● PROBLEM TO WORK ON: Note each line in the data below that holds "dropdown", and copy it.

[Pixel coordinate grounding data]
>>>>>

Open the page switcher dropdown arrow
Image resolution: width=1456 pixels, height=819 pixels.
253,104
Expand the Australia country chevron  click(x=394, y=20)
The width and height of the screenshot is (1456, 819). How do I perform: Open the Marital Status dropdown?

<<<<<

● TASK ANSWER:
Open the page switcher dropdown arrow
The width and height of the screenshot is (1456, 819). How do I perform: Open the Marital Status dropdown?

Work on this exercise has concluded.